Darby, William Orlando “Bill”, born on 09-02-1911 in Fort Smith, Arkansas, was an officer in the United States Army during World War II. Darby led the famous Darby’s Rangers , which evolved into the U.S. Army Rangers. Many Ranger offspring carry the names “Bill” or “William” and there are world-wide reminders of General William Orlando Darby’s legacy to the present day. He received intensive artillery training from September 1937 to June 1938 while attending Field Artillery School at Fort Sill, Oklahoma. On 09-09-1940, he was promoted to captain and subsequently served with the 80th Division, nickname “Blue Ridge” at Camp Jackson, South Carolina, under command of Major General Walter Ernst Laue
. Walter Ernst Laue died 13-10-1966, aged 73, in Monterey, California. As the Second World War progressed, Darby saw rapid promotion to the grade of lieutenant Colonel. He was with the first U.S. troops sent to Northern Ireland at the outbreak of the war, and during his stay there, he became interested in the British Commandos. His interest was such that, when the U.S. Army decided to establish its Ranger units, he was assigned to direct their organization and training. Many of the original Rangers were volunteers from the Red Bull, the 34th Infantry Division. “Darby’s Rangers saw further action in the Italian Campaign. Darby received a second award, oak leaf cluster, of the DSC in 1943 for his gallantry in Sicily. Temporary back in the States, Darby in March 1945, returned to Italy for an observation tour with General of the Army Henry “Happy” Arnold.

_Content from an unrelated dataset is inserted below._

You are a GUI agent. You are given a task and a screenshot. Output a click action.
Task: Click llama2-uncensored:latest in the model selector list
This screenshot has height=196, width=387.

Death and burial ground of Darby, William Orlando “Bill”
On 30-04-1945, while Darby was issuing orders for the attack on Trento to cut off a German retreat, an 88 mm shell burst in the middle of the assembled officers and NCOs, killing Darby and a sergeant and wounding several others. Relying on the inspiration of their late commander, “Task Force Darby” continued on with their mission. Two days later, on 02-05-1945, all German forces in Italy surrendered. Darby, who was 34 at the time of his death, was posthumously promoted to Brigadier General as of the date. The United States Army suffered 318.274 killed and missing in all theatres of the war. He is buried at Fort Smith National Cemetery in Fort Smith, Sebastian County, Arkansas.